Get Started with Using CGE

Describes how to create a Hello World example in CGE

This procedure requires CGE to be installed on the system.

This procedure can be used to get started with using CGE and can be considered as a "Hello World" program. In this procedure, a simple query is executed on a small RDF triples database. This procedure provides instructions for executing queries and viewing the results via the CGE CLI and the front end.

Use the cge-cli help command to view a full range of CGE CLI commands. Use the –h option of any command to view detailed help information about any specific command.

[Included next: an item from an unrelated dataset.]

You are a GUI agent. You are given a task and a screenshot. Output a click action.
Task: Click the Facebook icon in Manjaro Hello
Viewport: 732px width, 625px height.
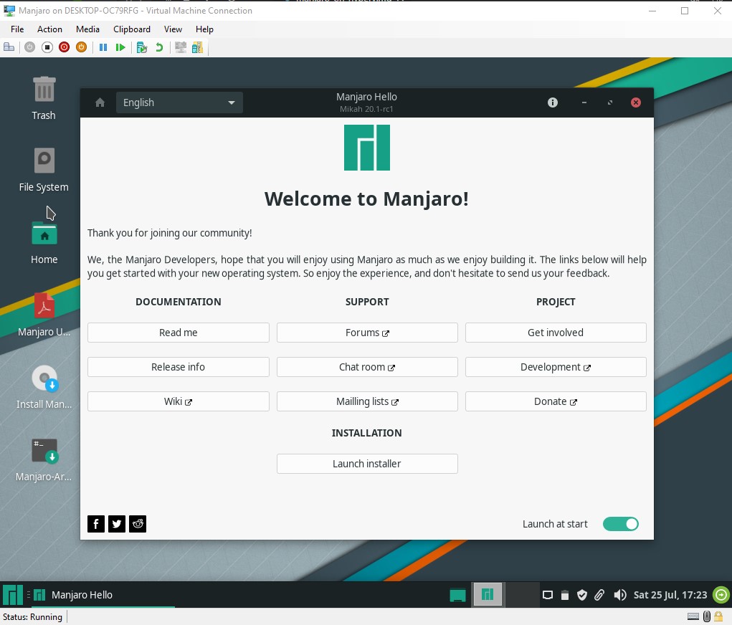point(96,524)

For a full set of CGE features, built in functions, graph algorithms, CGE API, troubleshooting and logging information, review the Cray Graph Engine (CGE) Users guide at https://pubs.cray.com.

Authentication Setup

  1. Set up SSH keys.
    $ ssh localhost
    If the preceding command allows re-logging into the login node without a password, then the SSH keys are set up sufficiently for using CGE. If the previous command fails and there are existing SSH keys that do not use pass-phrases or have the ssh-agent defined, then try the following
    $ cat ~/.ssh/id_*.pub >> ~/.ssh/authorized_keys
    At this point, if it is possible to run the aforementioned text and to re-log in to the login node without using a password, pass-phrase, or ssh-agent, then this step can be considered to be complete. On the other hand, if the aforementioned text fails, there are no SSH keys defined yet. The following commands can be used to set them up.
    CAUTION: Before executing the following commands, ensure that there are no existing SSH keys because this will overwrite any existing keys. Also, do not specify a pass-phrase when running ssh-keygen
    $ mkdir -p ~/.ssh
    $ chmod 700 ~/.ssh
    $ ssh-keygen
    $ chmod 600 ~/.ssh/id_*
    $ chmod 600 ~/.ssh/authorized_keys

Dataset Creation

  1. Create a file named dataset.nt and store it in a directory that has been selected or created for it.
    This directory must be a new directory and contain at least one of the following if the data set is being built for the first time with CGE (only one of these will actually be used):
    • dataset.nt - This file contains triples and must be named dataset.nt
    • dataset.nq - This file contains quads and must be named dataset.nq
    • graph.info - This file contains a list of pathnames or URLs to files containing triples or quads and must be named graph.info.
    This is the original, human readable representation of the database. The following example data, which should be added to dataset.nt, can be used for this procedure.
    <http://cray.com/example/spaceObject> <http://cray.com/example/hasName> "World" .
    <http://cray.com/example/spaceObject> <http://cray.com/example/hasName> "Home Planet" .
    <http://cray.com/example/spaceObject> <http://cray.com/example/hasName> "Earth" .
    <http://cray.com/example/greeting> <http://cray.com/example/text> "Hello" .
    <http://cray.com/example/greeting> <http://cray.com/example/text> "Hi"  .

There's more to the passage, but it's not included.